Children, Obesity, and COVID-19
Childhood obesity in the United States is a serious public health issue that puts children and adolescents at risk for poor health, and the COVID-19 pandemic may have made this problem worse.
In 2017–2018, before the pandemic, obesity affected 19.3% of children ages 2 to 19 years, amounting to about 14.4 million children and adolescents. There were notable racial and ethnic differences in rates of obesity as well: 25.6% among Hispanic children, 24.2% among non-Hispanic Black children, 16.1% among non-Hispanic White children, and 8.7% among non-Hispanic Asian children. Children with obesity are more likely to have type 2 diabetes, risk factors for heart disease such as high blood pressure and high cholesterol, muscle and joint problems, and fatty liver disease.
A study of 432,302 children ages 2 to 19 years found the rate of body mass index (BMI) increase nearly doubled during the COVID-19 pandemic compared to a pre-pandemic period. This faster increase was most pronounced in children with overweight or obesity and younger school-aged children.
While children with COVID-19 are less likely than adults to develop severe illness, children are still at risk of developing severe illness and complications from COVID-19. And children with obesity may have worse outcomes from COVID-19. In a study of COVID-19 cases in patients ages 18 years and younger, those with obesity had a 3.1 times higher risk of hospitalization and a 1.4 times higher risk of severe illness when hospitalized, meaning that they were admitted to the intensive care unit, needed invasive mechanical ventilation, or died.

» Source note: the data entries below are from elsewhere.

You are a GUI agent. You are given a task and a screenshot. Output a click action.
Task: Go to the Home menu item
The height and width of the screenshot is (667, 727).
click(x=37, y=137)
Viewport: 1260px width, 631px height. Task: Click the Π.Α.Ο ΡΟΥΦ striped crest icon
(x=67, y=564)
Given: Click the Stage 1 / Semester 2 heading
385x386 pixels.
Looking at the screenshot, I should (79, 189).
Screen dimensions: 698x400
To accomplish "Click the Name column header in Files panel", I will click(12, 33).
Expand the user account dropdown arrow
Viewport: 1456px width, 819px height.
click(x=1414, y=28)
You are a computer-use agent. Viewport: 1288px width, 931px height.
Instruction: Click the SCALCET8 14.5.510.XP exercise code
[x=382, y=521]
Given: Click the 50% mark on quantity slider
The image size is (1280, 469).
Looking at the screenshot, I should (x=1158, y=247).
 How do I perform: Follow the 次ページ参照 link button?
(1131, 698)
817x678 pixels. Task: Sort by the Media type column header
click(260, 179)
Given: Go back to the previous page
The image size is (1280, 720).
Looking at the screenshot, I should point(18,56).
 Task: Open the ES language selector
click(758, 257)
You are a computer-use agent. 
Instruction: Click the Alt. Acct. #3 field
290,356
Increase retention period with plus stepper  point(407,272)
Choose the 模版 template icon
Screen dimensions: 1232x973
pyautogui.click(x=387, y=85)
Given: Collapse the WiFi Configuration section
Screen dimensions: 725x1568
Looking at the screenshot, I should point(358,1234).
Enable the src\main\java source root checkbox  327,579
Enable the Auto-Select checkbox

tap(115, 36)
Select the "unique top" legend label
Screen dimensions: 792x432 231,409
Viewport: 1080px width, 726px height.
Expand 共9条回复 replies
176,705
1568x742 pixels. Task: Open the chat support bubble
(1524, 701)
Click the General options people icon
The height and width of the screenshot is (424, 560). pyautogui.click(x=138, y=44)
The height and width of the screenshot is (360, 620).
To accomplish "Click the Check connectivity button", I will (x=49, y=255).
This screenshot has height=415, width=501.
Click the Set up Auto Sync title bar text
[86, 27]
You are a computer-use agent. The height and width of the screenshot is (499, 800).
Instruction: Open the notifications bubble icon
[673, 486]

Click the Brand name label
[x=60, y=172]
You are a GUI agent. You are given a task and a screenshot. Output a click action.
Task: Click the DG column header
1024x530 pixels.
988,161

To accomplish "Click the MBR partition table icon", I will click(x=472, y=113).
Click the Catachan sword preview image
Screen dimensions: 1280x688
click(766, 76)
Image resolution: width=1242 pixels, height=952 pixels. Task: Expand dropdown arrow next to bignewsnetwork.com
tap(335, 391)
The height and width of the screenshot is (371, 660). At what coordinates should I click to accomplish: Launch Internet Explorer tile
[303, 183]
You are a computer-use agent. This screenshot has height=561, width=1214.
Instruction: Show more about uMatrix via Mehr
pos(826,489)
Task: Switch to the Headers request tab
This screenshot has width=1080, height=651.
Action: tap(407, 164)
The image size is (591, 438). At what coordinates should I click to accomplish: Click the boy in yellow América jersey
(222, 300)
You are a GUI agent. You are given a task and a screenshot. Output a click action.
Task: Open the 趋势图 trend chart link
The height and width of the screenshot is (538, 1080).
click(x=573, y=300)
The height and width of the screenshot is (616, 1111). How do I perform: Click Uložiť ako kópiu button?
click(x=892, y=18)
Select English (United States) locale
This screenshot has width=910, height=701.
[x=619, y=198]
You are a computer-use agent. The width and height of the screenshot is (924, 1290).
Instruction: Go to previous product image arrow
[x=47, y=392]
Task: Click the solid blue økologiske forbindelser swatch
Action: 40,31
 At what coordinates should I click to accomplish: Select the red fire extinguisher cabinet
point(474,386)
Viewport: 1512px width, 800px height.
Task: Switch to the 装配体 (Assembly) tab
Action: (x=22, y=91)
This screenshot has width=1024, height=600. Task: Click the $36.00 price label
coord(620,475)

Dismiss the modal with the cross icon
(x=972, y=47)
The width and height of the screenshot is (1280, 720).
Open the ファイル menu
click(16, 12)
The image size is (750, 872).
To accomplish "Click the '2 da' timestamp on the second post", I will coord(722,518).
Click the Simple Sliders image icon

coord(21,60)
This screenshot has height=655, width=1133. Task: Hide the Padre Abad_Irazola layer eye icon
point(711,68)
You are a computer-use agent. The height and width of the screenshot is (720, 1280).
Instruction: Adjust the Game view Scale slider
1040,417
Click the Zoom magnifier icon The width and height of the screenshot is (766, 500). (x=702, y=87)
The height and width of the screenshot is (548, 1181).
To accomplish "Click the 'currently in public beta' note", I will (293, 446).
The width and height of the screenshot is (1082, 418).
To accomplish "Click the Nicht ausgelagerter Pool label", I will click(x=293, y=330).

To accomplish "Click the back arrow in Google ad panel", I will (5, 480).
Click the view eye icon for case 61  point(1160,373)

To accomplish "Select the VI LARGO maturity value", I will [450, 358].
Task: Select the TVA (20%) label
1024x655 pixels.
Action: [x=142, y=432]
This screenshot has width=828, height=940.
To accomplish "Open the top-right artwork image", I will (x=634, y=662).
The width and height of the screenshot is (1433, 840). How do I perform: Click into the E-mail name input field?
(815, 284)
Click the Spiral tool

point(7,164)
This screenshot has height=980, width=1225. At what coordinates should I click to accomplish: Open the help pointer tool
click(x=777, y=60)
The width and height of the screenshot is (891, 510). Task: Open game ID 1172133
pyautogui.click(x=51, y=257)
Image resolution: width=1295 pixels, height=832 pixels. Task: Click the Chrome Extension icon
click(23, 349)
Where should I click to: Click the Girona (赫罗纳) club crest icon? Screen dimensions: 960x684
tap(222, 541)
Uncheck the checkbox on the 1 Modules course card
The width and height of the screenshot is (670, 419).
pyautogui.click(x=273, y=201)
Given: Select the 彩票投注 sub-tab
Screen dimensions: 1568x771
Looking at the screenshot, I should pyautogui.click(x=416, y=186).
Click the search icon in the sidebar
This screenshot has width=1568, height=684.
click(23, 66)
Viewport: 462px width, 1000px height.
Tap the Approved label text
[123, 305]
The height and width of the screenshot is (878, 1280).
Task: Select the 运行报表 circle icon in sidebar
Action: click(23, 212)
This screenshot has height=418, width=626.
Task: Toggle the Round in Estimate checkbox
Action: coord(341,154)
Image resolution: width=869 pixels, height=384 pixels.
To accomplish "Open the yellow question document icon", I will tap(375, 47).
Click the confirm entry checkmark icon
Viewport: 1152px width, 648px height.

Vaccinating eligible children is the best way to protect them from COVID-19, and it can also protect siblings who are not eligible for vaccination and family members at increased risk of getting very sick if they are infected.
Vaccination can also keep children from getting seriously sick even if they do get COVID-19. Vaccinating children can help them stay in school and safely participate in sports, playdates, and other group activities. COVID-19 vaccines help protect whole families and slow the spread of COVID-19 in communities.
Several factors contribute to childhood obesity, including behavior, genetics, and community circumstances such as access to healthy food and safe places for physical activity. This pandemic emphasizes the importance of taking action on childhood obesity to protect and promote healthy lives for all children. Government agencies, healthcare professionals, parents and caregivers, and others can take steps to reduce childhood obesity:
Federal government is:
- Helping families with lower incomes get affordable, nutritious foods through programs such as the Supplemental Nutrition Program for Women, Infants, and Children (WIC), Pandemic Electronic Benefit Transfer, and farm-to-education programs.
- Supporting children and families who are at higher risk for obesity through services at Federally Qualified Health Centers, Head Start, WIC, and other service agencies.
- Supporting and expanding family healthy weight programs.
- Funding and guiding states to set up programs that promote healthy eating, food and nutrition security, and physical activity, such as through CDC’s State Physical Activity and Nutrition (SPAN) program.
- Providing training and resources for community initiatives that aim to increase access to healthy food and opportunities for safe physical activity. Examples are CDC’s High Obesity Program (HOP) and Racial and Ethnic Approaches to Community Health (REACH) program.
State, territorial, tribal, and local officials can:
- Create partnerships with community coalitions, food policy councils, equity task forces, and community members such as civic leaders, business owners, and school principals to make changes that promote healthy eating and active living in the community.
- Make it easier for families with children to access and buy healthy, affordable foods and beverages nearby.
- Help provide access to safe, free drinking water in places such as public parks, recreation areas, childcare centers, and schools.
- Help local schools open gyms, playgrounds, and sports fields during non-school hours so more children can safely play.
- Help childcare providers use best practices for improving nutrition, increasing physical activity, and decreasing non-educational computer and TV time.
Healthcare professionals can:
- Screen families for food insecurity and connect them to community resources.
- Routinely measure children’s weight and height and plot them on growth charts to calculate BMI and assess patterns.
- Counsel parents about nutrition, physical activity, and optimal sleep for their children while avoiding weight stigma.
- Connect families with community nutrition education and breastfeeding support services.
- Refer children ages 6 years and older with obesity to evidence-based, family-centered lifestyle programs to support healthy development.
Childcare providers, school professionals, community organizations, and parents and caregivers can:
- Serve fruits, vegetables, and other nutritious foods for meals and snacks.
- Be role models by eating healthy meals and snacks with children. Use MyPlate as a handy tool.
- Make water easily available throughout the day and limit sugary drinks.
- Limit time on non-educational TV and devices in childcare and the home.
- Support and encourage children and adolescents to be physically active every day.
- Encourage good sleep habits to help children and adolescents routinely get a good night’s sleep.